GIVEN INSTRUCTION:
Reproduce the data below verbatim, from the line with "Open the Ximena Rengifo contact name" through the line with "will (675, 17).", and nothing more.

RECORD EXCERPTS:

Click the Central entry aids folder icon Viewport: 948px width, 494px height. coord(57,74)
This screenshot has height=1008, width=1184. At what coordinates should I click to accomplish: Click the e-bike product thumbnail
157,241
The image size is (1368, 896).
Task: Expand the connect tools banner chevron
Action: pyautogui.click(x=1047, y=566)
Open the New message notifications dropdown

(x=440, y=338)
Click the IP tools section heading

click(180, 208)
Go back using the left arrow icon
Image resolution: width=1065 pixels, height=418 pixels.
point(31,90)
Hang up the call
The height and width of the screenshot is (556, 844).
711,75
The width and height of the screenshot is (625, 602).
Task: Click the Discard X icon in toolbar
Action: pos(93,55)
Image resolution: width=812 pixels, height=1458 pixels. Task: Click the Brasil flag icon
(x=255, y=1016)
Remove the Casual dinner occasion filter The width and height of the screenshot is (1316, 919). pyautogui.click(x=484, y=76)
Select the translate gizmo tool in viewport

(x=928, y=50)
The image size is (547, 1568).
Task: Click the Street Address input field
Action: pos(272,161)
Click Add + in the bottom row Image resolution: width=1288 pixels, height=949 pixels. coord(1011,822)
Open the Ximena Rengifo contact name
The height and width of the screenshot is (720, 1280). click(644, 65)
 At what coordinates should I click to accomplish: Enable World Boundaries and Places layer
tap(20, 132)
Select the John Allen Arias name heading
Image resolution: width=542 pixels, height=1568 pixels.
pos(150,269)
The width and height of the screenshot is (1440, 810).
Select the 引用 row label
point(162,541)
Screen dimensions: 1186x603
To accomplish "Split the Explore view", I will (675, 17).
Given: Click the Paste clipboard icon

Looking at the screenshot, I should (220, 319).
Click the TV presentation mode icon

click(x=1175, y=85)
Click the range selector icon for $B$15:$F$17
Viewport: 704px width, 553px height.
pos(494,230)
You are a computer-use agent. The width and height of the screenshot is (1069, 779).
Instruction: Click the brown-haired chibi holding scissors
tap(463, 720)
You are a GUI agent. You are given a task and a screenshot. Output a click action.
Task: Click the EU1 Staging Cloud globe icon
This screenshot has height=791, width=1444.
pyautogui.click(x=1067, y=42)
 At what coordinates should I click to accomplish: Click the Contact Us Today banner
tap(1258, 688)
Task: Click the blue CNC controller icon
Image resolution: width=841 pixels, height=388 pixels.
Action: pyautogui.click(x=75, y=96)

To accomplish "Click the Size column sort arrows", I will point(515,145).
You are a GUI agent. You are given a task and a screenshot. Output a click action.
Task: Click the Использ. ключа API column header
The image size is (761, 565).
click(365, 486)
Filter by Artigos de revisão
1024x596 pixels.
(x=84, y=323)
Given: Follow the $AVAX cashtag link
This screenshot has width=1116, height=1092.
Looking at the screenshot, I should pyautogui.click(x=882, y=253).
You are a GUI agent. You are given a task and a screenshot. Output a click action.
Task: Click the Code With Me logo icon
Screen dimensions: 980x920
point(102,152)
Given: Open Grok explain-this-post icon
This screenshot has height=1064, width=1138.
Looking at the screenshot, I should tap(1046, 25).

EXERCISE OUTPUT:
Open the Ximena Rengifo contact name
The height and width of the screenshot is (720, 1280). click(644, 65)
 At what coordinates should I click to accomplish: Enable World Boundaries and Places layer
tap(20, 132)
Select the John Allen Arias name heading
Image resolution: width=542 pixels, height=1568 pixels.
pos(150,269)
The width and height of the screenshot is (1440, 810).
Select the 引用 row label
point(162,541)
Screen dimensions: 1186x603
To accomplish "Split the Explore view", I will (675, 17).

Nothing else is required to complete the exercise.